Ferreira Jr. destaca que a CPFL tem os melhores índices de qualidade do País e, por isso, os investimentos na melhoria de confiabilidade chegou ao limite técnico do sistema atual, que é aéreo. Assim, o fundamental é que isso seja mantido, além de agregar um pacote de serviços que possam ser disponibilizados com facilidade à população, para que ela não se concentre apenas na confiabilidade.
"Um ano tem 8.760 horas. Nos ficamos, normalmente, cinco horas sem energia por ano e somos extremamente lembrados em razão dessas cinco horas. As outras 8.755 horas ninguém lembra da gente", afirmou dizendo que a Companhia pretende mudar isso oferecendo um pacote de serviços para os clientes.
Do mercado
Wilson Ferreira Júnior, engenheiro eletricista e administrador de empresas, atua há 21 anos no setor elétrico, trabalhando 16 anos na Companhia Energética de São Paulo (Cesp).
Foi o primeiro presidente da Electro, distribuidora de energia na região metropolitana de São Paulo, preparando-a para a privatização.

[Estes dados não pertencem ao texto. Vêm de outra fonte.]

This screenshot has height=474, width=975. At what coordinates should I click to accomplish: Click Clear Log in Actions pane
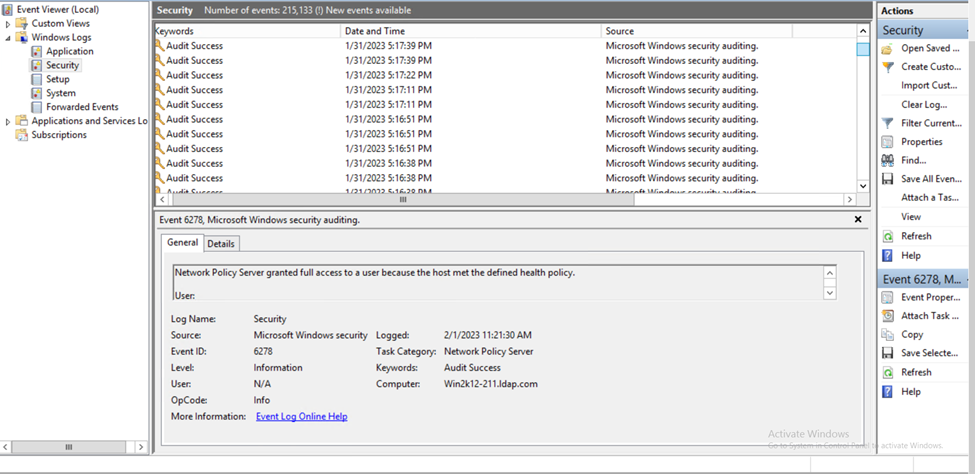(x=923, y=104)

Depois, nos últimos três anos, foi ser presidente da RGE, distribuidora no Rio Grande do Sul, que, como a CPFL, também é uma empresa do grupo VBC (Votorantim, Bradesco e Camargo Corrêa), obtendo a certificação ISO 9002 (foi a primeira na América Latina a ter a certificação). A outra que tem a certificação é a Electro.
Agora, Ferreira Jr. foi deslocado para a presidência da CPFL e fala, com orgulho, que essa será a próxima empresa a obter a certificação de qualidade. (PT)
Degen foi dirigir fusão da Fortilit com a Arkos
O ex-presidente da CPFL, Ronald Jean Degen, deixou a companhia para comandar a fusão da Fortilit Tubos e Conexões e a Arkos Tubos Conexões e Acessórios, que vão resultar em uma empresa que terá faturamento anual projetado de R$ 500 milhões, vice-líder do mercado brasileiro.
Degen deve se mudar para Joinvile (SC), pois está assumindo a presidência da Amanco Brasil, empresa de capital suíço, que controla as duas empresas. A previsão é de que as duas marcas permaneçam no mercado.
O ex-presidente permaneceu dois anos à frente da CPFL, substituindo Cesare Manfredi, que a conduziu durante o processo de privatização e foi mantido no cargo por um período.